TASK PROMPT - Extract every line of the data below verbatim, in its original order.

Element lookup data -
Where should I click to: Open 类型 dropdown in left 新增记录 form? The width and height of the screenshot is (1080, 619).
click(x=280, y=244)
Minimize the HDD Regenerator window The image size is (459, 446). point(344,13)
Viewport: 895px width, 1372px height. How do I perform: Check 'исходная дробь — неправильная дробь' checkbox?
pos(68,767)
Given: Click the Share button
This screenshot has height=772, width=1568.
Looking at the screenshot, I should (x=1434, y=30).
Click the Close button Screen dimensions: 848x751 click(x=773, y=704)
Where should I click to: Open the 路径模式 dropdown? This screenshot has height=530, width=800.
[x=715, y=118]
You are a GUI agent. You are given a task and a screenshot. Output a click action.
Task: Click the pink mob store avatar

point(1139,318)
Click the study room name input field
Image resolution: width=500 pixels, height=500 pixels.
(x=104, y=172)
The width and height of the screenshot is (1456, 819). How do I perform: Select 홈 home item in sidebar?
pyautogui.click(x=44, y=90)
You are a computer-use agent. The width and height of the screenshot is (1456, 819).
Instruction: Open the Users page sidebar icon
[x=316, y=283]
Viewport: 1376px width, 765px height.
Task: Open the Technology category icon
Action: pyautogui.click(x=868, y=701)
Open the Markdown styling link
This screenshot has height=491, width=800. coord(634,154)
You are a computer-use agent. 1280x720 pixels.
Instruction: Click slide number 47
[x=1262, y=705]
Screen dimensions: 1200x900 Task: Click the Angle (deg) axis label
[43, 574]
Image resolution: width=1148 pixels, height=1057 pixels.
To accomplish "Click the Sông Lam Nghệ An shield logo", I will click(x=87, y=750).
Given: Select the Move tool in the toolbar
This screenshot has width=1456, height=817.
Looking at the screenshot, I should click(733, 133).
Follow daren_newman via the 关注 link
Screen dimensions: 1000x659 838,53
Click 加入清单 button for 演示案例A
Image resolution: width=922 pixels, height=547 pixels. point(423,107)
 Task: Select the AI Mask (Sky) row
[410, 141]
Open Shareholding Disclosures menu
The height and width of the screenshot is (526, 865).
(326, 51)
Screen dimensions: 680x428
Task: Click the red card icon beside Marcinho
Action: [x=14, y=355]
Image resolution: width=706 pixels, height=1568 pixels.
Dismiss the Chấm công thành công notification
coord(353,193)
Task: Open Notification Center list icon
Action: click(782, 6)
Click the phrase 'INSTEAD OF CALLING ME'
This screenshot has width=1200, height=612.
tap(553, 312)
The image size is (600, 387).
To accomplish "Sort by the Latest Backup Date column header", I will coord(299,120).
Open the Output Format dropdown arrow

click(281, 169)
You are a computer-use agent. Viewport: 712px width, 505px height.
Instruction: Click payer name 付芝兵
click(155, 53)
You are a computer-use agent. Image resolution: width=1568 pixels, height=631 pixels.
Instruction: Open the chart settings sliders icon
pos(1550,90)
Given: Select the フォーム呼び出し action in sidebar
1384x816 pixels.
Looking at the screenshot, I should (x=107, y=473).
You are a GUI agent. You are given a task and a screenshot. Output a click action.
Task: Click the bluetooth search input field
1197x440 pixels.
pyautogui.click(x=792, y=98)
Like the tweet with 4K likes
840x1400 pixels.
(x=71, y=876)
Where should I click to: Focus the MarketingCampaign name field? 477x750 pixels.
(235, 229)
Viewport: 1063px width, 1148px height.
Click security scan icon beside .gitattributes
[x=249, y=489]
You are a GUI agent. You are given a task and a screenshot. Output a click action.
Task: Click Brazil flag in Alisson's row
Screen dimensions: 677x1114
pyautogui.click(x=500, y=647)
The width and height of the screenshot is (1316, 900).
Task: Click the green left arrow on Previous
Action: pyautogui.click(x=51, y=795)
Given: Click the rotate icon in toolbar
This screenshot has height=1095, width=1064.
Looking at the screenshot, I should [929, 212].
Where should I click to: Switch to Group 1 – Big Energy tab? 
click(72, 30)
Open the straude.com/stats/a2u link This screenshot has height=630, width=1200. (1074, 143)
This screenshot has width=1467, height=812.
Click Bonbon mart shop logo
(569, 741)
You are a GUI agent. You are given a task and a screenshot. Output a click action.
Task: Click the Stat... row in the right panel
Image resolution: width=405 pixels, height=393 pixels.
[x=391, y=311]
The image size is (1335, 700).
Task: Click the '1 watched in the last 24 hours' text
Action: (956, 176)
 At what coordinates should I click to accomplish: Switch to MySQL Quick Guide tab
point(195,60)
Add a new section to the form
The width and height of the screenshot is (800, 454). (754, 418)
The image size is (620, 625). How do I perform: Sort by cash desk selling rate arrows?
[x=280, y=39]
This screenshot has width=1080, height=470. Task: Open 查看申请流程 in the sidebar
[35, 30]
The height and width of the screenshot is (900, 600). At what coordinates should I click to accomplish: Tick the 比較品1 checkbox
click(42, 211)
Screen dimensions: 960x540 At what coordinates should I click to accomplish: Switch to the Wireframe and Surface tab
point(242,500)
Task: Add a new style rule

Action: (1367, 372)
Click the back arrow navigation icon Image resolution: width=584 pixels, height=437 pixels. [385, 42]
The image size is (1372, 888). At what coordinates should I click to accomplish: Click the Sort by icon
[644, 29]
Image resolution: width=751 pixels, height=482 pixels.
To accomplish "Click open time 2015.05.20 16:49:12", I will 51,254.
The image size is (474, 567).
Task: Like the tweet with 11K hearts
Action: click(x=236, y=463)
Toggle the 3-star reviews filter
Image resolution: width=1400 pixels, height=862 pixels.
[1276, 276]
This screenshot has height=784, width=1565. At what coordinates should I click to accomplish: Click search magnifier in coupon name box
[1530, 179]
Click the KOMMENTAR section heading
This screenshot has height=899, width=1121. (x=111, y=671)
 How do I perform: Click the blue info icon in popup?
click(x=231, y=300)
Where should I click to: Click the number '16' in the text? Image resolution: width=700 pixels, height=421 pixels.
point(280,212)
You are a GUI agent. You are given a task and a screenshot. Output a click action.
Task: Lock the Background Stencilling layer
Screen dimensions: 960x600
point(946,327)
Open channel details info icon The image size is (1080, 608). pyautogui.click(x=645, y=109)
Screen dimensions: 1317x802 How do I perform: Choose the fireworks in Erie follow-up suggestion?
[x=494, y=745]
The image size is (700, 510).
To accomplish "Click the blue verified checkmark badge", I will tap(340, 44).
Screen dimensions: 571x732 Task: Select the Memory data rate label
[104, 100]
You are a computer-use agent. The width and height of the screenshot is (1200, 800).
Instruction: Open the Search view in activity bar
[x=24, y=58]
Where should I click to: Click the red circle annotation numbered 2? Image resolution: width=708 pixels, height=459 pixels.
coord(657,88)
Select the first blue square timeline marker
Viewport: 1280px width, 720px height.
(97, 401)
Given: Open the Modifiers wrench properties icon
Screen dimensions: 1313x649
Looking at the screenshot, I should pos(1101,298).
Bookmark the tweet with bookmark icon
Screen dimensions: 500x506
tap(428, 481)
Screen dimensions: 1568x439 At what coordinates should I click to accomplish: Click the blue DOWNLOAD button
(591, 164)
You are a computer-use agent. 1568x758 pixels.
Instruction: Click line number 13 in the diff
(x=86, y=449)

WRITTEN SOLUTION -
Where should I click to: Open 类型 dropdown in left 新增记录 form? The width and height of the screenshot is (1080, 619).
click(x=280, y=244)
Minimize the HDD Regenerator window The image size is (459, 446). point(344,13)
Viewport: 895px width, 1372px height. How do I perform: Check 'исходная дробь — неправильная дробь' checkbox?
pos(68,767)
Given: Click the Share button
This screenshot has height=772, width=1568.
Looking at the screenshot, I should (x=1434, y=30).
Click the Close button Screen dimensions: 848x751 click(x=773, y=704)
Where should I click to: Open the 路径模式 dropdown? This screenshot has height=530, width=800.
[x=715, y=118]
You are a GUI agent. You are given a task and a screenshot. Output a click action.
Task: Click the pink mob store avatar

point(1139,318)
Click the study room name input field
Image resolution: width=500 pixels, height=500 pixels.
(x=104, y=172)
The width and height of the screenshot is (1456, 819). How do I perform: Select 홈 home item in sidebar?
pyautogui.click(x=44, y=90)
You are a computer-use agent. The width and height of the screenshot is (1456, 819).
Instruction: Open the Users page sidebar icon
[x=316, y=283]
Viewport: 1376px width, 765px height.
Task: Open the Technology category icon
Action: pyautogui.click(x=868, y=701)
Open the Markdown styling link
This screenshot has height=491, width=800. coord(634,154)
You are a computer-use agent. 1280x720 pixels.
Instruction: Click slide number 47
[x=1262, y=705]
Screen dimensions: 1200x900 Task: Click the Angle (deg) axis label
[43, 574]
Image resolution: width=1148 pixels, height=1057 pixels.
To accomplish "Click the Sông Lam Nghệ An shield logo", I will click(x=87, y=750).
Given: Select the Move tool in the toolbar
This screenshot has width=1456, height=817.
Looking at the screenshot, I should click(733, 133).
Follow daren_newman via the 关注 link
Screen dimensions: 1000x659 838,53
Click 加入清单 button for 演示案例A
Image resolution: width=922 pixels, height=547 pixels. point(423,107)
 Task: Select the AI Mask (Sky) row
[410, 141]
Open Shareholding Disclosures menu
The height and width of the screenshot is (526, 865).
(326, 51)
Screen dimensions: 680x428
Task: Click the red card icon beside Marcinho
Action: [x=14, y=355]
Image resolution: width=706 pixels, height=1568 pixels.
Dismiss the Chấm công thành công notification
coord(353,193)
Task: Open Notification Center list icon
Action: click(782, 6)
Click the phrase 'INSTEAD OF CALLING ME'
This screenshot has width=1200, height=612.
tap(553, 312)
The image size is (600, 387).
To accomplish "Sort by the Latest Backup Date column header", I will coord(299,120).
Open the Output Format dropdown arrow

click(281, 169)
You are a computer-use agent. Viewport: 712px width, 505px height.
Instruction: Click payer name 付芝兵
click(155, 53)
You are a computer-use agent. Image resolution: width=1568 pixels, height=631 pixels.
Instruction: Open the chart settings sliders icon
pos(1550,90)
Given: Select the フォーム呼び出し action in sidebar
1384x816 pixels.
Looking at the screenshot, I should (x=107, y=473).
You are a GUI agent. You are given a task and a screenshot. Output a click action.
Task: Click the bluetooth search input field
1197x440 pixels.
pyautogui.click(x=792, y=98)
Like the tweet with 4K likes
840x1400 pixels.
(x=71, y=876)
Where should I click to: Focus the MarketingCampaign name field? 477x750 pixels.
(235, 229)
Viewport: 1063px width, 1148px height.
Click security scan icon beside .gitattributes
[x=249, y=489]
You are a GUI agent. You are given a task and a screenshot. Output a click action.
Task: Click Brazil flag in Alisson's row
Screen dimensions: 677x1114
pyautogui.click(x=500, y=647)
The width and height of the screenshot is (1316, 900).
Task: Click the green left arrow on Previous
Action: pyautogui.click(x=51, y=795)
Given: Click the rotate icon in toolbar
This screenshot has height=1095, width=1064.
Looking at the screenshot, I should [929, 212].
Where should I click to: Switch to Group 1 – Big Energy tab? 
click(72, 30)
Open the straude.com/stats/a2u link This screenshot has height=630, width=1200. (1074, 143)
This screenshot has width=1467, height=812.
Click Bonbon mart shop logo
(569, 741)
You are a GUI agent. You are given a task and a screenshot. Output a click action.
Task: Click the Stat... row in the right panel
Image resolution: width=405 pixels, height=393 pixels.
[x=391, y=311]
The image size is (1335, 700).
Task: Click the '1 watched in the last 24 hours' text
Action: (956, 176)
 At what coordinates should I click to accomplish: Switch to MySQL Quick Guide tab
point(195,60)
Add a new section to the form
The width and height of the screenshot is (800, 454). (754, 418)
The image size is (620, 625). How do I perform: Sort by cash desk selling rate arrows?
[x=280, y=39]
This screenshot has width=1080, height=470. Task: Open 查看申请流程 in the sidebar
[35, 30]
The height and width of the screenshot is (900, 600). At what coordinates should I click to accomplish: Tick the 比較品1 checkbox
click(42, 211)
Screen dimensions: 960x540 At what coordinates should I click to accomplish: Switch to the Wireframe and Surface tab
point(242,500)
Task: Add a new style rule

Action: (1367, 372)
Click the back arrow navigation icon Image resolution: width=584 pixels, height=437 pixels. [385, 42]
The image size is (1372, 888). At what coordinates should I click to accomplish: Click the Sort by icon
[644, 29]
Image resolution: width=751 pixels, height=482 pixels.
To accomplish "Click open time 2015.05.20 16:49:12", I will 51,254.
The image size is (474, 567).
Task: Like the tweet with 11K hearts
Action: click(x=236, y=463)
Toggle the 3-star reviews filter
Image resolution: width=1400 pixels, height=862 pixels.
[1276, 276]
This screenshot has height=784, width=1565. At what coordinates should I click to accomplish: Click search magnifier in coupon name box
[1530, 179]
Click the KOMMENTAR section heading
This screenshot has height=899, width=1121. (x=111, y=671)
 How do I perform: Click the blue info icon in popup?
click(x=231, y=300)
Where should I click to: Click the number '16' in the text? Image resolution: width=700 pixels, height=421 pixels.
point(280,212)
You are a GUI agent. You are given a task and a screenshot. Output a click action.
Task: Lock the Background Stencilling layer
Screen dimensions: 960x600
point(946,327)
Open channel details info icon The image size is (1080, 608). pyautogui.click(x=645, y=109)
Screen dimensions: 1317x802 How do I perform: Choose the fireworks in Erie follow-up suggestion?
[x=494, y=745]
The image size is (700, 510).
To accomplish "Click the blue verified checkmark badge", I will tap(340, 44).
Screen dimensions: 571x732 Task: Select the Memory data rate label
[104, 100]
You are a computer-use agent. The width and height of the screenshot is (1200, 800).
Instruction: Open the Search view in activity bar
[x=24, y=58]
Where should I click to: Click the red circle annotation numbered 2? Image resolution: width=708 pixels, height=459 pixels.
coord(657,88)
Select the first blue square timeline marker
Viewport: 1280px width, 720px height.
(97, 401)
Given: Open the Modifiers wrench properties icon
Screen dimensions: 1313x649
Looking at the screenshot, I should pos(1101,298).
Bookmark the tweet with bookmark icon
Screen dimensions: 500x506
tap(428, 481)
Screen dimensions: 1568x439 At what coordinates should I click to accomplish: Click the blue DOWNLOAD button
(591, 164)
You are a computer-use agent. 1568x758 pixels.
Instruction: Click line number 13 in the diff
(x=86, y=449)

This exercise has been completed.